• [WHAT IS REQUIRED]
This exercise calls for the line with "hammer panel icon", the line with "Given: Open the File menu", and all lines between them in the material below, output exactly and with no other lines.

• [THE RECORDS]
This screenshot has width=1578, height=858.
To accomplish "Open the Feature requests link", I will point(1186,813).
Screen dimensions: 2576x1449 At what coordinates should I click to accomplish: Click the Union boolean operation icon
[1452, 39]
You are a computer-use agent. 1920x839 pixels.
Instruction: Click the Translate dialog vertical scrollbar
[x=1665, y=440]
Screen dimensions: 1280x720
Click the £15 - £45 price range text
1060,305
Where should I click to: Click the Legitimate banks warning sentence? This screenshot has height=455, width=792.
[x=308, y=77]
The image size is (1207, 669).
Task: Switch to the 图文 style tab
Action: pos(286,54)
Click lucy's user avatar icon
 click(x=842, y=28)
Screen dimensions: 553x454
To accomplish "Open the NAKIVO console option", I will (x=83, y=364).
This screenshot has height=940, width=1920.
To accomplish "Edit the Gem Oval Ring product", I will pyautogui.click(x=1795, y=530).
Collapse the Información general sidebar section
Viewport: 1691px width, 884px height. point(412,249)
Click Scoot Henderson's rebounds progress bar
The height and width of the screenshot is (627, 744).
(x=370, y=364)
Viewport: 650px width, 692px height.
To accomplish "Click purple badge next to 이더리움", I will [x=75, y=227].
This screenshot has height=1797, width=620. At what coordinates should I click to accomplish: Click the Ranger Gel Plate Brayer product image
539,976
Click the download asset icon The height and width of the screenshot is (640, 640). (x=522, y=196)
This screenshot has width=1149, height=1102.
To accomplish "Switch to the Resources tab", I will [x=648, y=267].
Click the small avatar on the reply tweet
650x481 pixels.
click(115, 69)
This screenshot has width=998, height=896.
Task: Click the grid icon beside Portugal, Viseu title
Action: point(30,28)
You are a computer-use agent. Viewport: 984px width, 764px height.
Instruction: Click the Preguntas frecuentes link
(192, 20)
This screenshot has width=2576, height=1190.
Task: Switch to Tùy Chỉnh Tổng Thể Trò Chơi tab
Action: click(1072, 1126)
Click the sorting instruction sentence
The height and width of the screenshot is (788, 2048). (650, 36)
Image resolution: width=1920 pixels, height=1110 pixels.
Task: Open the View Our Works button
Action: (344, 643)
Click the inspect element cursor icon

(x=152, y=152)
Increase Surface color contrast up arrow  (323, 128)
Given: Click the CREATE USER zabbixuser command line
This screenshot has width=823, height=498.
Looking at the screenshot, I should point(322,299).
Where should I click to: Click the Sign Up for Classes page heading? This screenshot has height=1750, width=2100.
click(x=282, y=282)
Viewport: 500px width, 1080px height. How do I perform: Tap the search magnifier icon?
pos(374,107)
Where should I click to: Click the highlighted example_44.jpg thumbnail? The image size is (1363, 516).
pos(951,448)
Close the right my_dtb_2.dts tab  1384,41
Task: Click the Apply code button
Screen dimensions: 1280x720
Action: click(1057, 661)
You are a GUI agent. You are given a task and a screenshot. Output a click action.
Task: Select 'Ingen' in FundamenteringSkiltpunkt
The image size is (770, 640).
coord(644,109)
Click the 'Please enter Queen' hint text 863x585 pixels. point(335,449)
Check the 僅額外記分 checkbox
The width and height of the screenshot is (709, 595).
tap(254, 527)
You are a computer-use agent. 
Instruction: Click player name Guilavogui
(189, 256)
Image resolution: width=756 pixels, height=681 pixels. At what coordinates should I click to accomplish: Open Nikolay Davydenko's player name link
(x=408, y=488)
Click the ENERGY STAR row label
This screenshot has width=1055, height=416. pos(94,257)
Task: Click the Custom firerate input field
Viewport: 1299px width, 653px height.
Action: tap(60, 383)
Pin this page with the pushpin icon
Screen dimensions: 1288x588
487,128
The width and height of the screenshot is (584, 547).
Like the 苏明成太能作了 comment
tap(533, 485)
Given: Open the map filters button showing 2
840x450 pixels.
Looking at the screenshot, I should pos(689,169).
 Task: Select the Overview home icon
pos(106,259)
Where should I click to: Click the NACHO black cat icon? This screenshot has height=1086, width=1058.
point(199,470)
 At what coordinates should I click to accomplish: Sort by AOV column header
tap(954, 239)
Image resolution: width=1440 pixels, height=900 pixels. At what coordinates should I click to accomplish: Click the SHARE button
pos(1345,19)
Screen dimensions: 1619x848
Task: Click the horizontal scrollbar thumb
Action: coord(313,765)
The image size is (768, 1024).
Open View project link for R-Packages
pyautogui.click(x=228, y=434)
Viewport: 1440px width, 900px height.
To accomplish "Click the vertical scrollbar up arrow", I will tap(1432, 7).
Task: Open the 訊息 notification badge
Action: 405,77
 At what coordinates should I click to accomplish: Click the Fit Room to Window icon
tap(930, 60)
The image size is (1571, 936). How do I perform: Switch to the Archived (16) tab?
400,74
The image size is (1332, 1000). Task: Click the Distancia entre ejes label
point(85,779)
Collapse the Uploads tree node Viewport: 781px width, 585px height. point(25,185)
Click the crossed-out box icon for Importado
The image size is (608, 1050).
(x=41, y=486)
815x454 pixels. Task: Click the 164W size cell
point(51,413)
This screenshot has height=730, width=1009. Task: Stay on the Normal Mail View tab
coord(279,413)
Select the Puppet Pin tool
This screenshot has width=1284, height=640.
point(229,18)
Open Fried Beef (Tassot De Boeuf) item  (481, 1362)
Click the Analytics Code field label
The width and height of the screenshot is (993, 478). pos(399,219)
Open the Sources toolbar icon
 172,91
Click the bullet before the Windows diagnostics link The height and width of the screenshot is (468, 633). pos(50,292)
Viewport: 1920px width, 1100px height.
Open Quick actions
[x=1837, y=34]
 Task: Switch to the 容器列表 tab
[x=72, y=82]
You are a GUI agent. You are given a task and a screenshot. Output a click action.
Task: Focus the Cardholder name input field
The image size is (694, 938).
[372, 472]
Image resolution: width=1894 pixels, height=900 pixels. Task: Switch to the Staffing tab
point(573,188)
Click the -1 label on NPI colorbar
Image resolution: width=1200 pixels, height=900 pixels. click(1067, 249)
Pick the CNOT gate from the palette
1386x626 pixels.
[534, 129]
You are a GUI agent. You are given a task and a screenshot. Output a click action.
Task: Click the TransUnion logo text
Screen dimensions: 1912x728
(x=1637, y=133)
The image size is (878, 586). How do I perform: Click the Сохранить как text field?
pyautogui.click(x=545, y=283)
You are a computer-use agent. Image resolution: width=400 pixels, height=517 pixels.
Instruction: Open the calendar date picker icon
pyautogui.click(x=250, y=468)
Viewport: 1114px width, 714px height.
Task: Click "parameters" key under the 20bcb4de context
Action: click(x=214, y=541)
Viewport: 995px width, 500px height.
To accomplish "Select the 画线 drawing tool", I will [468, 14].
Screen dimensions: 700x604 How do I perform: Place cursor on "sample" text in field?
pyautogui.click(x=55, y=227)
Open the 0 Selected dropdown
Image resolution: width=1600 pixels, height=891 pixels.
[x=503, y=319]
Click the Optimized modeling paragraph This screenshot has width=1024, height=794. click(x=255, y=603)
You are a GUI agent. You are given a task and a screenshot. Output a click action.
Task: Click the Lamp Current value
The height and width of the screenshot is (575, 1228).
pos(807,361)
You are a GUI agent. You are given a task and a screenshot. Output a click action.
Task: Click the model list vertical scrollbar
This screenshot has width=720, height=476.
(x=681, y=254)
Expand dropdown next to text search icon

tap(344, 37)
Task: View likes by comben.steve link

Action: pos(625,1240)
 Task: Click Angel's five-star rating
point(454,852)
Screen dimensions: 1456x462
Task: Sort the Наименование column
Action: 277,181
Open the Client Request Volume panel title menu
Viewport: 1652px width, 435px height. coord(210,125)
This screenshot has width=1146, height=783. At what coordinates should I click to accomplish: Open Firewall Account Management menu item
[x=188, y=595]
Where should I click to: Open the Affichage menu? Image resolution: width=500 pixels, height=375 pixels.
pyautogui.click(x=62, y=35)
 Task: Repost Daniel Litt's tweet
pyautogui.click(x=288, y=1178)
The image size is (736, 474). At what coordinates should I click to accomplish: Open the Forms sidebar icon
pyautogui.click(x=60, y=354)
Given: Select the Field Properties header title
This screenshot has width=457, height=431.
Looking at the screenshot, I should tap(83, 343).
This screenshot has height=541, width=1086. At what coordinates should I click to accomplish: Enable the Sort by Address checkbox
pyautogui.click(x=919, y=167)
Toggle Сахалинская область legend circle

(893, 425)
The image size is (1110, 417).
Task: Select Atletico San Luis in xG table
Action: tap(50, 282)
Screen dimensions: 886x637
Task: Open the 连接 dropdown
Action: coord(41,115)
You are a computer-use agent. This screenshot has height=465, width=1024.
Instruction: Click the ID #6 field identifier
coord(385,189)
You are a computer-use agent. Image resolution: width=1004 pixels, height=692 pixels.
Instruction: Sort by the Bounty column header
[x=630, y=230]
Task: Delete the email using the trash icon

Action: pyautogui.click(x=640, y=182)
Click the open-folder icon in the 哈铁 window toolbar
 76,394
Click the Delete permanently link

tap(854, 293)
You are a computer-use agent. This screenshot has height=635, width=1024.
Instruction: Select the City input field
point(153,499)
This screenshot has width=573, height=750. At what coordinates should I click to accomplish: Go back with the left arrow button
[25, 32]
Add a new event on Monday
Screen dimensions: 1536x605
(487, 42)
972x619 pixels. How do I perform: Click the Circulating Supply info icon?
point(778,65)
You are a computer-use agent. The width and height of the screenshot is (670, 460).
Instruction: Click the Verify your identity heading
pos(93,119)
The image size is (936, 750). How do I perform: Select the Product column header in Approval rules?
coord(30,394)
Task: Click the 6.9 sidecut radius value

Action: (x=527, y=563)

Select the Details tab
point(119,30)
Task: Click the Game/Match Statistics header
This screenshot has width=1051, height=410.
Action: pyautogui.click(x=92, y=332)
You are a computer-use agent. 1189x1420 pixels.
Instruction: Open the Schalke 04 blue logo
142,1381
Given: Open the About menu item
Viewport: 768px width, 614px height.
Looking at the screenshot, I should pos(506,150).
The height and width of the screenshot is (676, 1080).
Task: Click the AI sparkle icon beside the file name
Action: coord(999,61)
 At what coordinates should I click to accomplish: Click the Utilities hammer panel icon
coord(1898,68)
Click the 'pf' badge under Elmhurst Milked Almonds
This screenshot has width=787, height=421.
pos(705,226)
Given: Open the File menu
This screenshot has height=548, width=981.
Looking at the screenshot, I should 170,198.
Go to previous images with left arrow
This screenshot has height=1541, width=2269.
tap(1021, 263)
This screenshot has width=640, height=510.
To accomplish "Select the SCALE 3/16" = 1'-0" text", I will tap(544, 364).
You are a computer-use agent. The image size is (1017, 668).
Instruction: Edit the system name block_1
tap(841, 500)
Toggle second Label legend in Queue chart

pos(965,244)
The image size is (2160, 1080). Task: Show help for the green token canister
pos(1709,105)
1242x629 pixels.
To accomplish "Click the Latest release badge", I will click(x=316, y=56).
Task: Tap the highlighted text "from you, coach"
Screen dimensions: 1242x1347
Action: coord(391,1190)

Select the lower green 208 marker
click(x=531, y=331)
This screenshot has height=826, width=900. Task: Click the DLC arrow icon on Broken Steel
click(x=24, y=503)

• [RESULT BELOW]
 At what coordinates should I click to accomplish: Click the Utilities hammer panel icon
coord(1898,68)
Click the 'pf' badge under Elmhurst Milked Almonds
This screenshot has width=787, height=421.
pos(705,226)
Given: Open the File menu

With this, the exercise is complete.